Verschuldigdheid dwangsommen

De kantonrechter is van oordeel dat IZW niet aan haar re-integratieverplichtingen heeft voldaan als bedoeld in het kortgedingvonnis van 17 april 2019. Als gevolg daarvan zijn er in elk geval zes dwangsommen van € 500 (totaal € 3.000) verbeurd. De gevorderde verklaring voor recht wordt daarom afgewezen. Het komt voor rekening en risico van IZW dat werkneemster niet tijdig is opgeroepen voor een controle bij de bedrijfsarts.
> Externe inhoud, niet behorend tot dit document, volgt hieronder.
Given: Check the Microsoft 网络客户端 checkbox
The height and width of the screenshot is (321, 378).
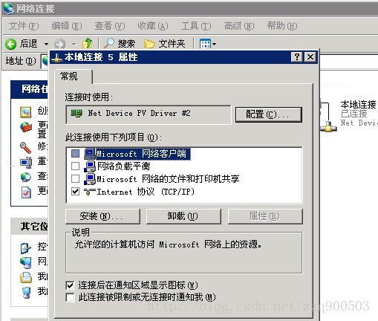Looking at the screenshot, I should coord(75,153).
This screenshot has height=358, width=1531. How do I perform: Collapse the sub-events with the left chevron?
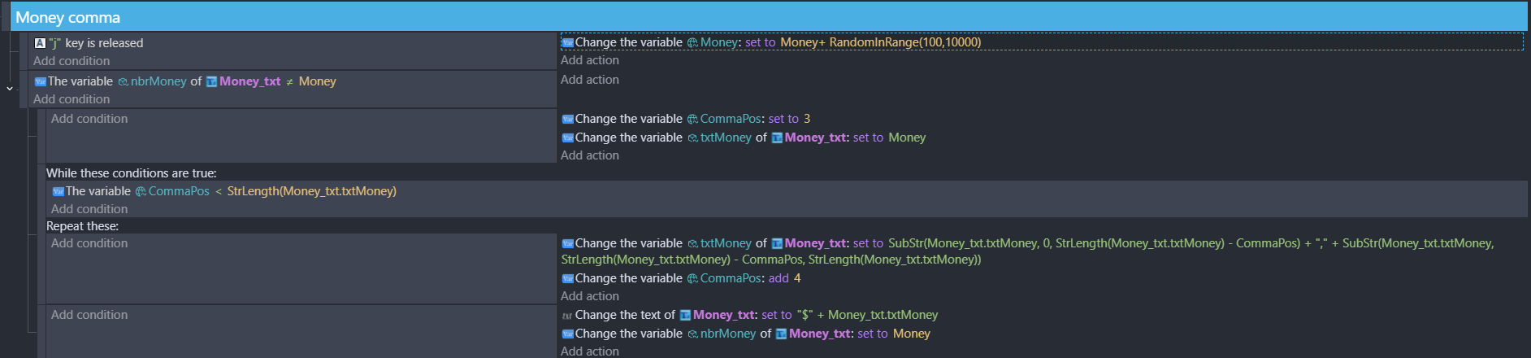click(x=10, y=88)
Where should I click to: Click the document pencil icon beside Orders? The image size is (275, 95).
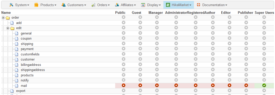[93, 5]
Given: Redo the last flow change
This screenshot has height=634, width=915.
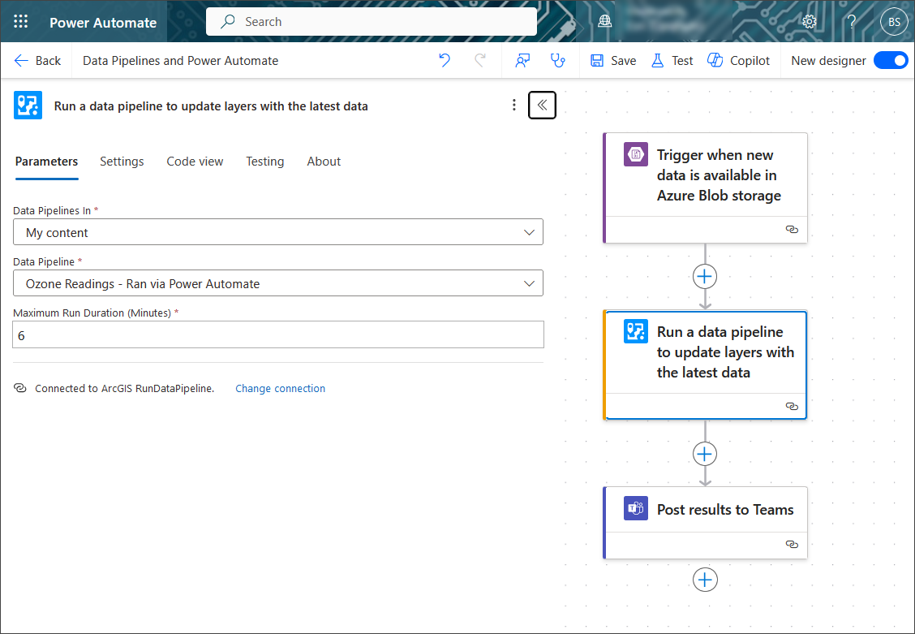Looking at the screenshot, I should 480,60.
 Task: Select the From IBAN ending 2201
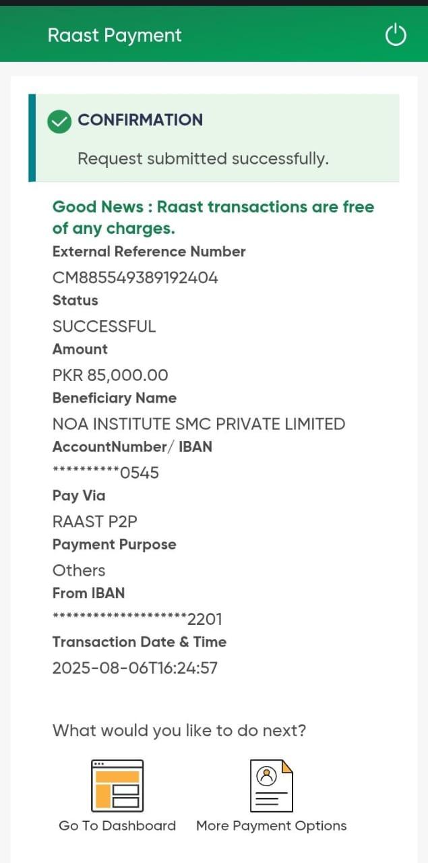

Daarnaast is in dit kader van belang dat er na betekening van het kortgedingvonnis nog zes dagen zijn verstreken totdat werkneemster een oproep ontving om de volgende dag te verschijnen op het spreekuur van de bedrijfsarts. Een verklaring voor dit tijdsverloop heeft IZW niet gegeven. Ten slotte is voor de afwijzing van de gevorderde verklaring voor recht van belang dat het plan van aanpak bij ziekte niet tijdig is opgesteld. Het plan had voor 7 mei 2019 gereed moeten zijn. In dit geval was het plan pas gereed op 9 mei 2019.

Geen onrechtmatige concurrentie

De kantonrechter komt tot het oordeel dat onrechtmatige concurrentie niet is komen vast te staan. Weliswaar heeft werkneemster als vennoot van een onderneming genaamd ‘Kracht Zorg en Welzijn’ ingeschreven gestaan in het handelsregister van de Kamer van Koophandel, maar van werkzaamheden van werkneemster voor die onderneming is niet gebleken. De stelling van IZW dat werkneemster bij een andere onderneming werkzaamheden heeft verricht, is (eveneens) onvoldoende onderbouwd. De kantonrechter gaat er verder van uit dat IZW bekend was met reeds vóór haar ziekmelding bestaande nevenwerkzaamheden van werkneemster voor de schoonmoeder van de directeur van IZW en dat hier kennelijk geen bezwaar tegen bestond. De gevorderde verklaring voor recht wordt dan ook afgewezen.

Betaling van verbeurde dwangsommen

In verband met de (eerder vermelde) te late oproep om bij de bedrijfsarts te verschijnen, is door werkneemster reeds een bedrag van € 3.000 aan verbeurde dwangsommen geïnd. Daarnaast is door IZW het plan van aanpak te laat opgesteld (twee dagen). Daarom heeft IZW op dit punt opnieuw twee dwangsommen van in totaal € 1.000 verbeurd. Dit bedrag is door werkneemster nog niet geïnd en nu toewijsbaar in het kader van de door werkneemster in reconventie ingestelde vordering. De kantonrechter oordeelt dat er verder geen dwangsommen zijn verbeurd.